The randomized controlled trial included 187 participants who were invited to complete a 16-item questionnaire at the final study visit. Additionally, 31 participants were selected for semi-structured interviews based on age, gender and randomization group.
Results showed that 79% of participants completed the post-trial questionnaire, while 21% finished the interview. Most (94%) rated their overall satisfaction with the trial as high. Primary motivators to enroll were altruism, or helping others; gaining more knowledge about their disease; and access to new treatments.
Conversely, participants rated financial incentives and encouragement from caregivers as “not being important,” the study found.
Study burden
Participants reported the main study burden was time away from work and lost wages. They also said the burden of taking MRI scans and 24-hour urine collections were obstacles.

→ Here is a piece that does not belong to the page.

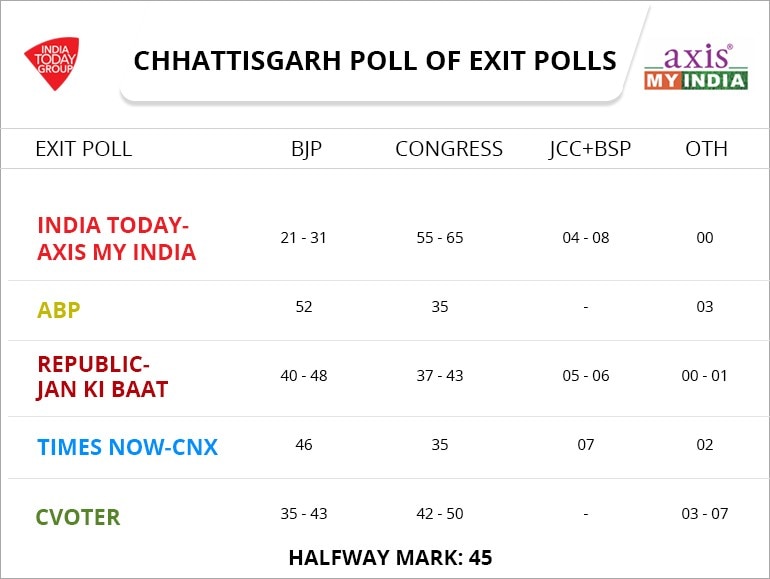Click India Today's Congress range 55 - 65
The image size is (770, 579).
(x=440, y=238)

As it pertains to retention, researchers found this was mainly determined by patient perception of potential adverse effects of the intervention, nature of the study procedures and time required. Concerns about risks and family or work issues were the main reasons for patients who considered leaving the study.
Flexibility in attending different sites, schedule flexibility, staff interactions and practical support may improve retention.
While the study was restricted to participants in a single non-drug clinical trial and results could be influenced by selection or social desirability bias, the findings can have implications for improving the study design of recruitment and recruitment of ADPKD, the authors wrote.
“Current treatments for autosomal dominant polycystic kidney disease are only partially effective,” they wrote, “and thus randomized controlled trials are vital for developing new therapeutic advances.”